So, I’ve been trying to teach Algebra this year by modeling. I needed a good way to build the quadratic function model, so I started (about two weeks ago) by having the students analyze a basketball shot video. They used Logger Pro and found that vertical position vs. horizontal position made a nice curve. Like this:
But then I was lost as to how to get them to come up with the equation for the curve. They could get Logger Pro to tell them the equation, but that wouldn’t really help them. So, how can they come up with the equation when they’ve never seen one like this before?
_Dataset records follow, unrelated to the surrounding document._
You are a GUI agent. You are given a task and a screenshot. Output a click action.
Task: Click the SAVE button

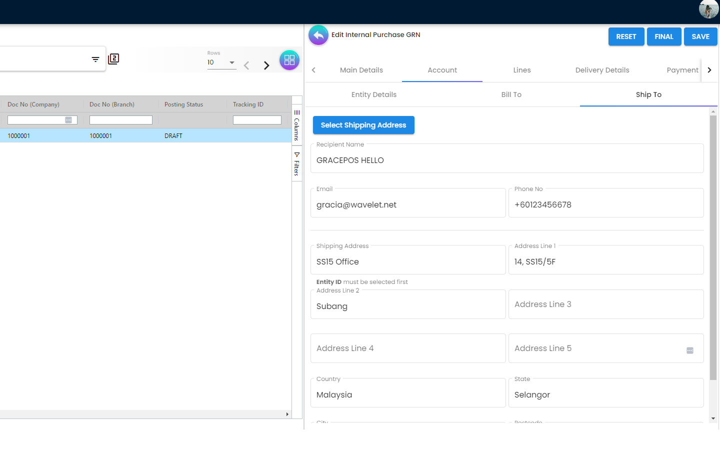click(x=700, y=37)
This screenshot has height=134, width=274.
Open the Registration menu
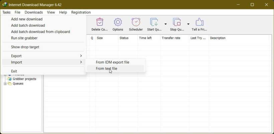[81, 12]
I decided to take a different approach. We started by examining the function y=x^2 and then examining different ways to shift the function around (using Desmos). The handout I used had them graph different shifts (like shift y=x^2 up 3 units). Then I asked them to find the equation for that shift using Desmos. They had to figure out which piece of the equation to change.
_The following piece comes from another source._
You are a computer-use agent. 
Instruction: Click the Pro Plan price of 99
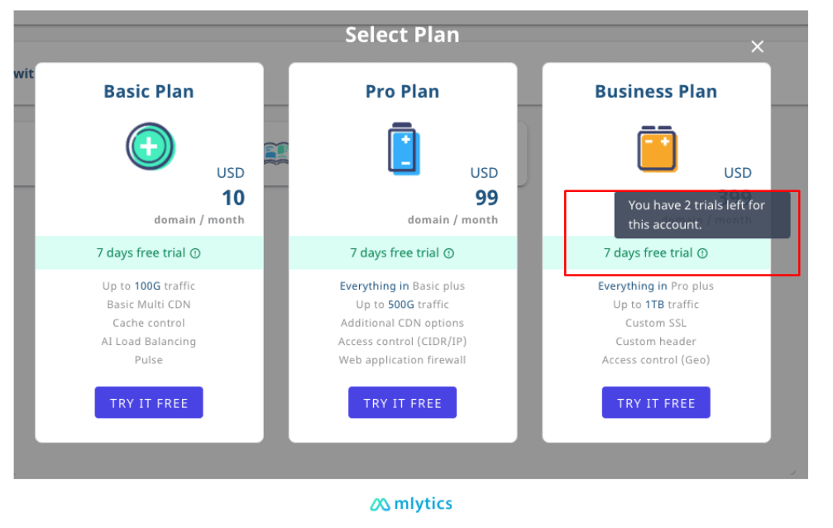point(486,198)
Then after doing the activity (and a bunch of practice with it, making whiteboards, etc) they knew how to build a quadratic function from scratch. I think now it’s time to go back and find the equation of the original basketball shot we analyzed (BTW, I also teach these kids physics, so we’ve been studying why the ball behaves this way as well).
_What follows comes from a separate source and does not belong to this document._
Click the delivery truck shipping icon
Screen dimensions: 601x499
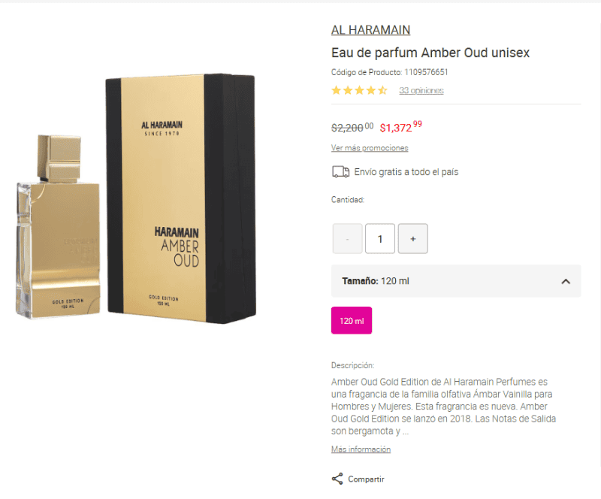[340, 172]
When I started writing this blog post, it was going to be about a failure to stick to teaching with modeling. As I typed it though, I realized that this was still a modeling unit. The kids recognize that the shape of the basketball graph is a symmetrical curve. We just didn’t have the appropriate skills yet to write the equation for the curve. Now we do, so it’s time to complete the model. I’ll let you know how it goes!